Last week ended the regular school year for at least many of us in the state who teach in traditional public schools and it was ironic to see that many teachers were having to wait until after “grade verification” deadlines passed before they could get test scores back from state and local entities.
I understand. It happens. Some years more than others. And this post is not to draw out that debate of timing.
But Liz Bell’s article on EdNC.org last week entitled “‘Tight timeline’ to return final exam scores burdens some teachers” raised my eyebrows in other ways.
She sought clarification on the matter from Dr. June Atkinson, the former state superintendent. She would know. She would have the experience, the insight, and the ability to explain all of the different cogs that are working in the system.
Yet my next inclination was to see if our current state superintendent had anything to say about the matter. And I found…
Approaching six months in office and really naught about the “testing” has been addressed from DPI’s standpoint. Needless to say that within those six months, multitudes of teachers have begun, taught, and completed classes that were tested with EOC’s and NC Finals in block schedules.
Yet no word from Johnson about this matter.
In fact, lots have happened in the past week about public education. For instance:
- The Charter School Advisory Board met to discuss the future of a school in turmoil.
- The Senate and the House budgets are still being negotiated with funding for DPI significantly altered in both versions.
- There is still a huge debate about class sizes for the next year in elementary schools. Just look at the conversation happening in Wake County about funding schools.
- Alternative teacher preparation programs are being pushed through voting processes.
And where in the state was Mark Johnson?
In fact, the only blurb I heard to even come from Johnson’s office in the past couple of weeks involved a possible breaking of the law.
On June 6th, Billy Ball reported on NC Policy Watch in “State Superintendent may be violating law by ignoring public records request” that,
N.C. Superintendent of Public Instruction Mark Johnson’s inaction on a long-standing public records request from Policy Watch may be a violation of state law, a prominent North Carolina media attorney says.

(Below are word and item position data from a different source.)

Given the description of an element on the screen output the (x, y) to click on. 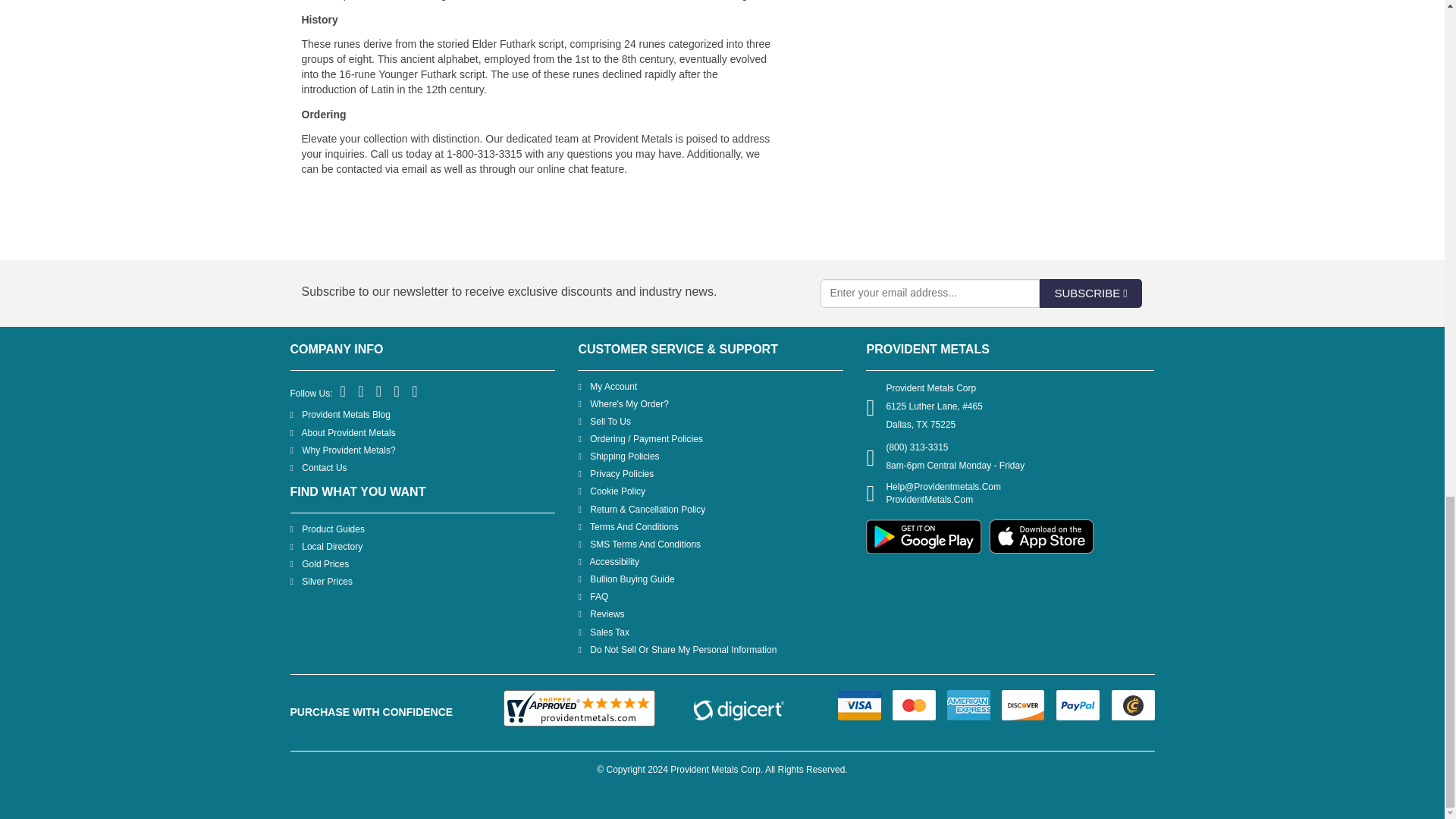
You Tube (397, 391)
Twitter (361, 391)
Pinterest (379, 391)
Facebook (344, 391)
Instagram (415, 391)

And what did Johnson respond with? Nothing. He has someone do it for him.
A spokeswoman for the Department of Public Instruction (DPI), Vanessa Jeter, responded that day to say the records request had been received. In follow-up emails on Feb. 1 and Feb. 8, Jeter said the request had been forwarded to DPI’s information technology and legal departments, pointing out the superintendent’s emails would need to be reviewed in order to redact any confidential information.

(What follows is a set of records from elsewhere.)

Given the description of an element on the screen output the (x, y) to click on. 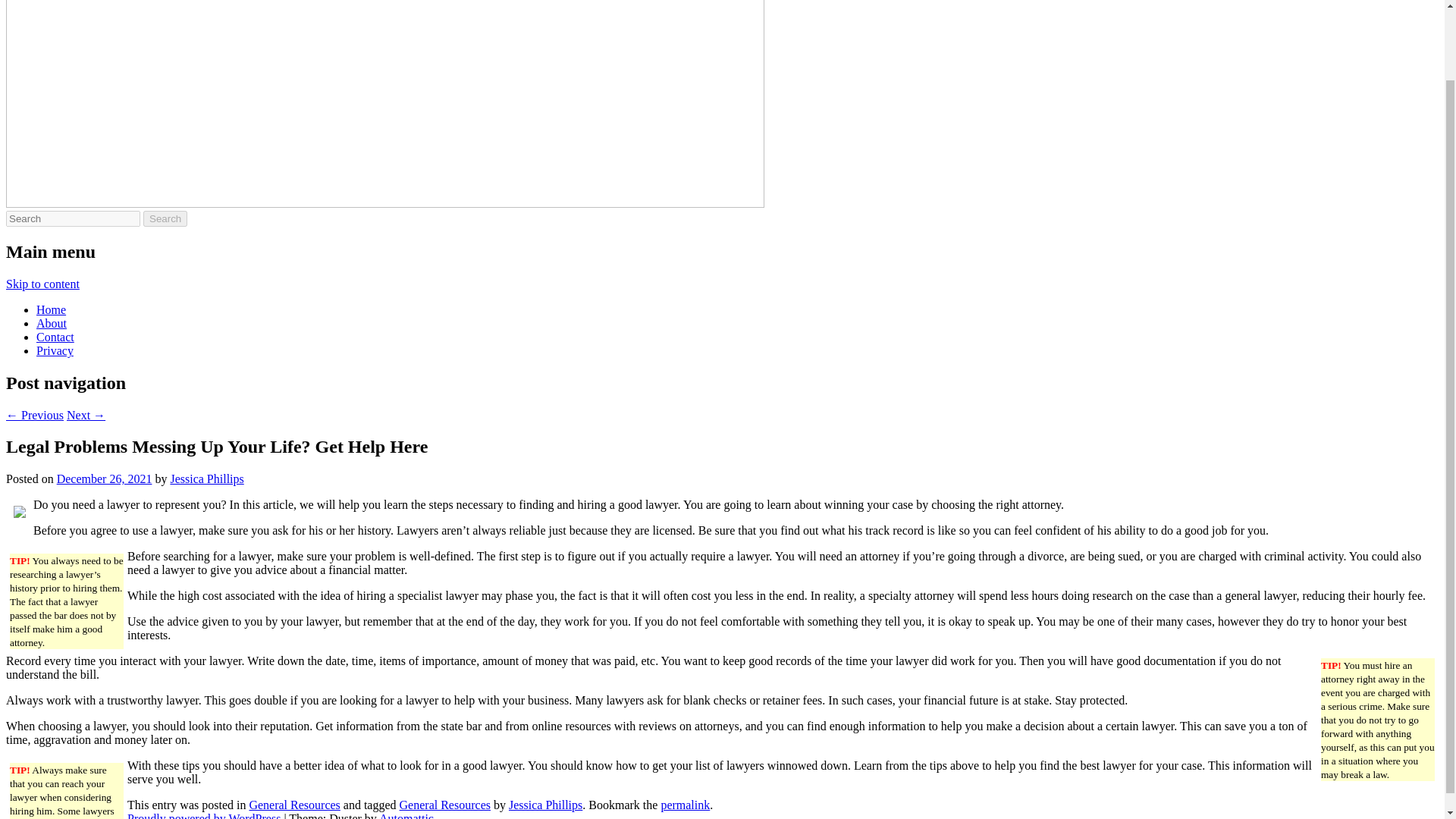
Skip to content (42, 283)
Search (164, 218)
View all posts by Jessica Phillips (206, 478)
Contact (55, 336)
Search (164, 218)
Privacy (55, 350)
Skip to content (42, 283)
Jessica Phillips (545, 804)
About (51, 323)
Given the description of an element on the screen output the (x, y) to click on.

Under North Carolina’s public records law, that would include certain types of protected information such as private employee records and attorney-client communications, among other exclusions.
In a March 22 email, DPI told Policy Watch that Johnson’s office was still working on the records request. And on March 31, Jeter wrote that the “hold-up” concerned a piece of software that would allow for a search of Johnson’s emails.
“If that is not important to you, we can handle it differently and move forward more quickly,” Jeter wrote.
In an April 4 response, Policy Watch asked for Johnson’s office to proceed without the software in order to obtain the records “sooner rather than later.”
Since then, there’s been little indication of any progress on the public records request, with follow-up emails from Policy Watch in late April, May and June often prompting no response from Johnson’s office.
Those last words from the above excerpt – “no response from Johnson’s office” – is becoming the running theme of his tenure.